他的心砰砰直跳,像做错事的小孩不时地装作不经意地扫向米琪。

她的淡定让他心慌。

“那你是怎么想的?”车子里重新恢复安静,只有米琪不时轻声的咀嚼声,窦以安看向前方不答反问。

“我当然觉得不可能了。”米琪随口一答,意识到自己的主动权被抢了,扭头间看到窦以安侧过来的目光,“为什么不可能?”

窦以安像个真诚发问的学生,目光很自然地散发疑惑。

这让淡定的米琪整不会了,她比窦以安还要疑惑。

两个人相视两秒后,米琪笑了:“窦律师你在跟我开玩笑吗?为了让我上庭前放松情绪?”

她把副驾驶座上面的镜子翻下来,指着自己:“谁看了都知道不可能啊。我的年纪,我的赘肉,我即将离异的单身妈妈的身份,外加一个无业游民。没钱没外在,能让男人喜欢什么?有内涵的内心吗?”

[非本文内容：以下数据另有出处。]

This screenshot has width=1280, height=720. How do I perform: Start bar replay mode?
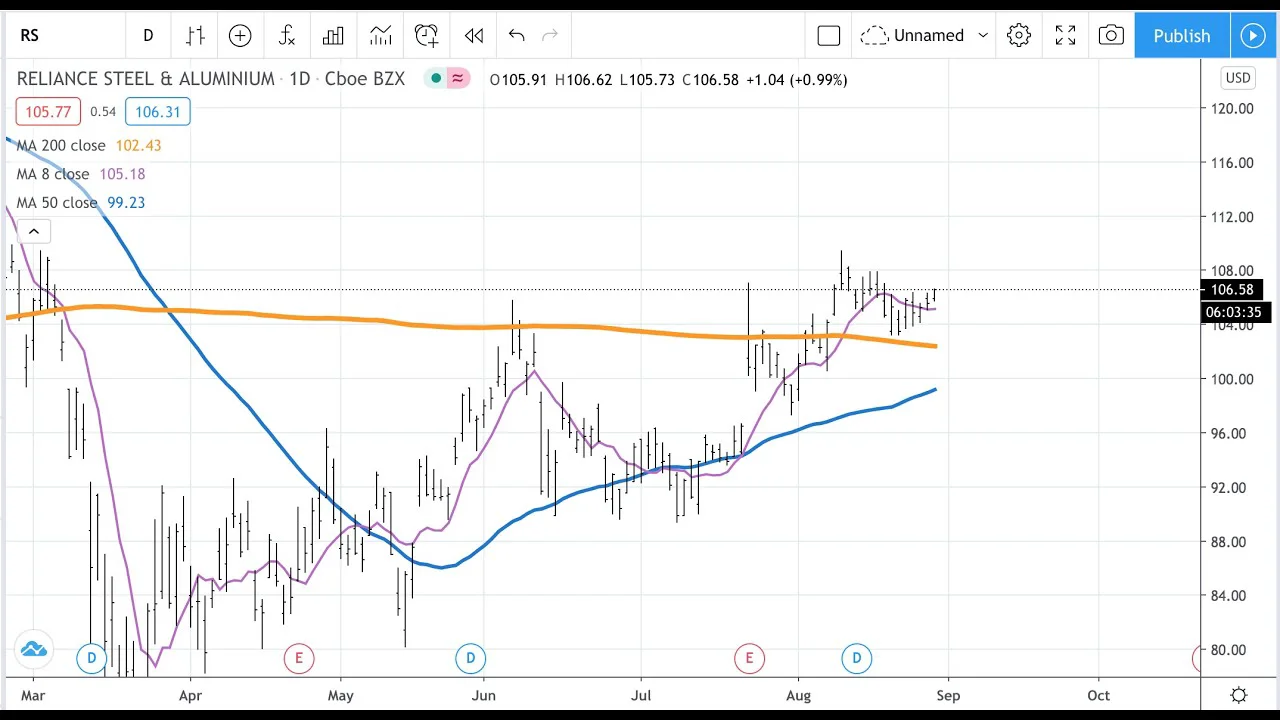pyautogui.click(x=474, y=36)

“我不觉得你有你说的那么糟。”窦以安也笑了,“而且我不觉得你真的这么认为自己的。”

米琪怔住。

她惊讶的是后半句。她的心思他居然能看的清楚。

“咳咳。”米琪回神,尴尬地咳嗽一声,“你说的是主观性,我说的是客观性。那不一样。”

她不这么觉得有什么用?

普罗大众的眼里,在婚恋市场上她的确是“次等品”了。

也不是说嫁不出去,但让窦以安这样的优质男看上,是违背常理的。

现实中的爱情,可没有电视剧里演的那么不切实际。

米琪明白,所以她也无可反驳。

“可我喜欢谁,也是我的主观性,为什么要管别人怎么想?”

“……”米琪的淡定在一点点瓦解中,某人这话是什么意思啊……是说喜欢她的意思吗?

窦以安没给肯定答案,而是俯身靠近。

米琪本能地往后退,退到退伍可退,她用双手抵住还要继续靠近的他!

“你干吗?!”

窦以安嘴角温和的笑突然变得邪魅,他一个胸口用力。

米琪“啊”的一声双手捂住脸。

“你别过来啊!我还没离婚!”

一秒,两秒。

“咻”,耳边传来一声拉安全带的声响,米琪放下双手,看到安全带挡到胸前,插进插口。她尴尬地看过去,窦以安明目张胆地在憋笑。

“……”米琪心里万马奔腾,恨不得钻地缝!

窦以安开出去一段路后,冷不丁地说:“你对自己有自信,很好。”

“……”

米琪来到法庭,下车直打嗝。

也不知道是吃饱了,还是被吓到了。

这边孟达生也跟江肆早早地到了。看到米琪和窦以安他们两人的脸一个比一个拉的长。

孟达生打完电话直接朝米琪走过来:“你知道我刚刚接的是什么电话吗?是我新一轮的融资招商的拒绝电话!你让我损失了五千万!你知道五千万是多少钱吗?!”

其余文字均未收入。